Trump’s inner circle of billionaire businessmen and Wall Street financiers, from incoming Commerce Secretary Howard Lutnick to nominated Treasury Secretary Scott Bessent, have differed from the many assessments projecting high price inflation and slower growth.

Bessent, Lutnick, and other incoming administration officials have touted the trade tactic’s efficacy, describing it as a negotiating tool, revenue generator, and measure to protect American companies and jobs from unfair foreign competition.

Investor Scott Bessent speaks on the economy in Asheville, N.C., on Aug. 14, 2024. (Matt Kelley/AP Photo)
Investor Scott Bessent speaks on the economy in Asheville, N.C., on Aug. 14, 2024. Matt Kelley/AP Photo

Nazak Nikakhtar, an attorney specializing in international trade and national security, suggested that Trump could impose tariffs of 60 percent or more on Chinese goods starting on day one.

“We have so much flexibility and legal authority, and some of these statutes are so broad that they can absolutely be used to impose 60 percent tariffs on China and even higher,” Nikakhtar told The Epoch Times.

Nikakhtar previously served as Under Secretary and Assistant Secretary at the U.S. Department of Commerce during Trump’s first administration, where she played a key role in shaping the administration’s China trade strategy.

“The Chinese predatory economic practices have distorted the global markets for semiconductors, electronics, autos, critical minerals, the list goes on,” she said.

The trade distortions are so severe that new companies struggle to get into the market, while existing players are quickly losing market share, she said.

In an October interview with NTD TV, economist Peter Morici expressed a similar view, stating that “a 60 percent tariff on Chinese goods would not distort trade, but rather would recalibrate it to where might be if we had free markets.”

Morici, the former director of the Office of Economics at the U.S. International Trade Commission, added that China is engaging in a form of mercantilism, exploiting others for its own benefit.

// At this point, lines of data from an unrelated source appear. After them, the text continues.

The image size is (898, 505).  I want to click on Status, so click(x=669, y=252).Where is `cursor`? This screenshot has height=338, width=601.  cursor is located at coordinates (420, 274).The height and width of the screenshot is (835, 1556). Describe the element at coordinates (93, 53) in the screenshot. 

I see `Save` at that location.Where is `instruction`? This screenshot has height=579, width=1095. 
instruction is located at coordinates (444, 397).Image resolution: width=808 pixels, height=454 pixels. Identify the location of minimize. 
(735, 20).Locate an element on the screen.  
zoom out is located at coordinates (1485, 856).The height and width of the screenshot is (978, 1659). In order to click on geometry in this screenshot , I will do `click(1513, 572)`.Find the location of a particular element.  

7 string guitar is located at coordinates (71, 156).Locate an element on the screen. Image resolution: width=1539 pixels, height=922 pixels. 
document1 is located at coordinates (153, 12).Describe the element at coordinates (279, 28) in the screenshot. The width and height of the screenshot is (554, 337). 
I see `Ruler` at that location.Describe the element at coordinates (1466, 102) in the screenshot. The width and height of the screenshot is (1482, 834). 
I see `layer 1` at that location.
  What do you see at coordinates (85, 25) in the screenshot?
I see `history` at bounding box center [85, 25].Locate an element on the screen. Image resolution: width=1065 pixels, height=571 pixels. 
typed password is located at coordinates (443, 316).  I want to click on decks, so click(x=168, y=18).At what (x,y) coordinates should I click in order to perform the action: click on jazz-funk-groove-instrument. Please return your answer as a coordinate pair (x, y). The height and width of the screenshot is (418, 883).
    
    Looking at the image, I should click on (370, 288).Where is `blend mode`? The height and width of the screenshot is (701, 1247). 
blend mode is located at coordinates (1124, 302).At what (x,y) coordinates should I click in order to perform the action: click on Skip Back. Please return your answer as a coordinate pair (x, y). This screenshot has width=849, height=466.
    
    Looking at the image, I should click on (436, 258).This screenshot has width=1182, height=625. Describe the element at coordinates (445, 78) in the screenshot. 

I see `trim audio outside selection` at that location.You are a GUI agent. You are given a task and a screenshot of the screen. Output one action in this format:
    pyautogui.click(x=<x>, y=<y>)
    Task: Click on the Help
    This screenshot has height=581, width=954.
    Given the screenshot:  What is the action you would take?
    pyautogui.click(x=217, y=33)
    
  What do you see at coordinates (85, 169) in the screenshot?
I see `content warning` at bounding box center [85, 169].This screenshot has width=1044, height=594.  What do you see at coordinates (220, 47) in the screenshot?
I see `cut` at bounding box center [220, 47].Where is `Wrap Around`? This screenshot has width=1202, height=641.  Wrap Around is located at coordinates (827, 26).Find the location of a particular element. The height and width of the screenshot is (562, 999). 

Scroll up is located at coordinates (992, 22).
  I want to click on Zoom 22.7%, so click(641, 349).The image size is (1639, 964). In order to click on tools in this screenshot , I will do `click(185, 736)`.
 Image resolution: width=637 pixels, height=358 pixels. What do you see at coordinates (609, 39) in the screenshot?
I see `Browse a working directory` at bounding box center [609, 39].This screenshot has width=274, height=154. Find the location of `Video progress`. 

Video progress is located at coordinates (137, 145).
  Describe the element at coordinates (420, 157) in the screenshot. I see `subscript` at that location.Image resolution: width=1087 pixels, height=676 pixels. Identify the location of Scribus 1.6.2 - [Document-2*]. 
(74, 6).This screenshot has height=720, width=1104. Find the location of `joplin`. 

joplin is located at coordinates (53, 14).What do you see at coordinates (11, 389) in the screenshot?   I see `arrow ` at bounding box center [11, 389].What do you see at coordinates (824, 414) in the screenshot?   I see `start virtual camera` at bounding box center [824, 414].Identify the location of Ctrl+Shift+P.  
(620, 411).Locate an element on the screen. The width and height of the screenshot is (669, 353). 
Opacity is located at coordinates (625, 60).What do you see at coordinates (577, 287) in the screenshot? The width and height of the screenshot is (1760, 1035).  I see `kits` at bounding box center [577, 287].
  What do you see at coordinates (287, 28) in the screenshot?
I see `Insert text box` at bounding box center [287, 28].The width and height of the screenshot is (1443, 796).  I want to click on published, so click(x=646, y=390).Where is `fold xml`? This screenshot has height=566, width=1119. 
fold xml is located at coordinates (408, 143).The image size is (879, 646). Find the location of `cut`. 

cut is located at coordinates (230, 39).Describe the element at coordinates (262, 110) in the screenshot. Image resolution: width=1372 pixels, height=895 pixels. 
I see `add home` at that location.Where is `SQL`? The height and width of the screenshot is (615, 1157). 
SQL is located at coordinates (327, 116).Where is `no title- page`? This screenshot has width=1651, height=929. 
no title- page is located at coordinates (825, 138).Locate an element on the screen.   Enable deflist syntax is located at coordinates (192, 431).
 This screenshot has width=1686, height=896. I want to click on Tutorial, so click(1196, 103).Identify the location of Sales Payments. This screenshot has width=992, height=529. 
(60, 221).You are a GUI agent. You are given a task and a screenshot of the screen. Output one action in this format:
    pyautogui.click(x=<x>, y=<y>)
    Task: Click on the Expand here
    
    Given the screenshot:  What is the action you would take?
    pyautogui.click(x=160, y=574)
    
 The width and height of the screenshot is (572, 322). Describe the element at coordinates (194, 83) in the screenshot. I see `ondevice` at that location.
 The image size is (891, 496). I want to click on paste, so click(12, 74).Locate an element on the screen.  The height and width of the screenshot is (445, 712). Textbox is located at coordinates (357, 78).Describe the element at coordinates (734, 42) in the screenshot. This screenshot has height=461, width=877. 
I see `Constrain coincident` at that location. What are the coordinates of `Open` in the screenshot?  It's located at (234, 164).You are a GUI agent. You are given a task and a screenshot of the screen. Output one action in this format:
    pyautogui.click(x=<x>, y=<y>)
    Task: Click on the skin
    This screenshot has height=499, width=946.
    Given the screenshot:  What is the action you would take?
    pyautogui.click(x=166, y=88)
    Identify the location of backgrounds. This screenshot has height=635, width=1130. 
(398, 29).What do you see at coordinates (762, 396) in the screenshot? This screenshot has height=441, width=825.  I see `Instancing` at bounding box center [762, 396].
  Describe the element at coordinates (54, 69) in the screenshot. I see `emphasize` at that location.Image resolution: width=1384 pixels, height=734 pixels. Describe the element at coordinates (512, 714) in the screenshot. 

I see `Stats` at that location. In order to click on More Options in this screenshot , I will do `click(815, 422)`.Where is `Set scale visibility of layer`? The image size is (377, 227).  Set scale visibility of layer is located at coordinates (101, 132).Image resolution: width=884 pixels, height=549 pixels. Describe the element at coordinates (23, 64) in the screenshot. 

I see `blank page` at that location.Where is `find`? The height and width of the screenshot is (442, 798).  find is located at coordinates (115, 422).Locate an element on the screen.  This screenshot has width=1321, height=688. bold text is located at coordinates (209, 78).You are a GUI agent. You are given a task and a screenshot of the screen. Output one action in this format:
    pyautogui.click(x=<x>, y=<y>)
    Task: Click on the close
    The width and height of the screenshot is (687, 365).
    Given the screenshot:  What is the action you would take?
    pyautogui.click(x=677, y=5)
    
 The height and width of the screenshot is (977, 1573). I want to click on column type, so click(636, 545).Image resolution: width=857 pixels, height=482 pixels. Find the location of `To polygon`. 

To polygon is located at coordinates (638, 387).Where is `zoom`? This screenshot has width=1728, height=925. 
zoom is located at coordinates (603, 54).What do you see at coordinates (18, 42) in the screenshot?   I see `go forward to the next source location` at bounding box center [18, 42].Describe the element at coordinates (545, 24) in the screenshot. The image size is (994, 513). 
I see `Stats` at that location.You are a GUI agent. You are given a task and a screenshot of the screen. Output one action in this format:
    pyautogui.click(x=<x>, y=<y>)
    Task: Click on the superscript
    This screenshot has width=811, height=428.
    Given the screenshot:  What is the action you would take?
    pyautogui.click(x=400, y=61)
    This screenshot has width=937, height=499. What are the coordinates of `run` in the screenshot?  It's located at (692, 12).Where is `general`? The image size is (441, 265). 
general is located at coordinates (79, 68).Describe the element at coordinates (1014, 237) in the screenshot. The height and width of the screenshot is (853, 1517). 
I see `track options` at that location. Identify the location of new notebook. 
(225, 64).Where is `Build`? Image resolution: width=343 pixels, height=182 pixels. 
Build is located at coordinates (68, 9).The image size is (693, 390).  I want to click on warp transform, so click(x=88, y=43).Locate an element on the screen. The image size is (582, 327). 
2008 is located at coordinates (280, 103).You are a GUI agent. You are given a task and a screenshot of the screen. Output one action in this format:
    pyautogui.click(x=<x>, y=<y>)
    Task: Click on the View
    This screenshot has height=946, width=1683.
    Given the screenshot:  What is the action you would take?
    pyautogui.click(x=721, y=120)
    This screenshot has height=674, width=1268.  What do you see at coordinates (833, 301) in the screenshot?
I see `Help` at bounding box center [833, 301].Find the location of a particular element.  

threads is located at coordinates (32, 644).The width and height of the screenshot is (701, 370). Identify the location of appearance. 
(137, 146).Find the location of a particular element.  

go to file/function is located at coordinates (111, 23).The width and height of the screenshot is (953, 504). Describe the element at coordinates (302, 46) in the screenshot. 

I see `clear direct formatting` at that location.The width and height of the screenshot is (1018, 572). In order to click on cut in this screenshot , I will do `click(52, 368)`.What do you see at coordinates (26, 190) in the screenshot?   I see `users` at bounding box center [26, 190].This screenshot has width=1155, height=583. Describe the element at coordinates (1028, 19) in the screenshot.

“It sees the world in zero-sum terms.”

Both Nikakhtar and Morici argue that the impact of tariffs on inflation would be minimal, similar to the first term of Trump’s presidency.

Christopher Tang, an economist and distinguished professor at UCLA, says he has doubts about Trump’s proposed universal tariff “because it would really have a bigger impact on the U.S. economy.” However, he believes Trump will continue introducing more tariffs on Chinese imports to boost domestic payrolls.

Tang notes that U.S. companies have already begun diversifying their supply chains away from China to avoid tariffs and shifting their base to Southeast Asia to try to reduce tariffs.

Additionally, the advantages of outsourcing to China have diminished, says Gandhi.

He managed two plants in China and shut them down because they were too expensive, effectively outsourcing from China to India in 2014.

“A lot of people had no idea how much inflation had occurred in China and how we had employees in my Chinese operations who were making six-figure U.S. dollar salaries,” Gandhi said.

“So, China is not the low-cost provider anymore.”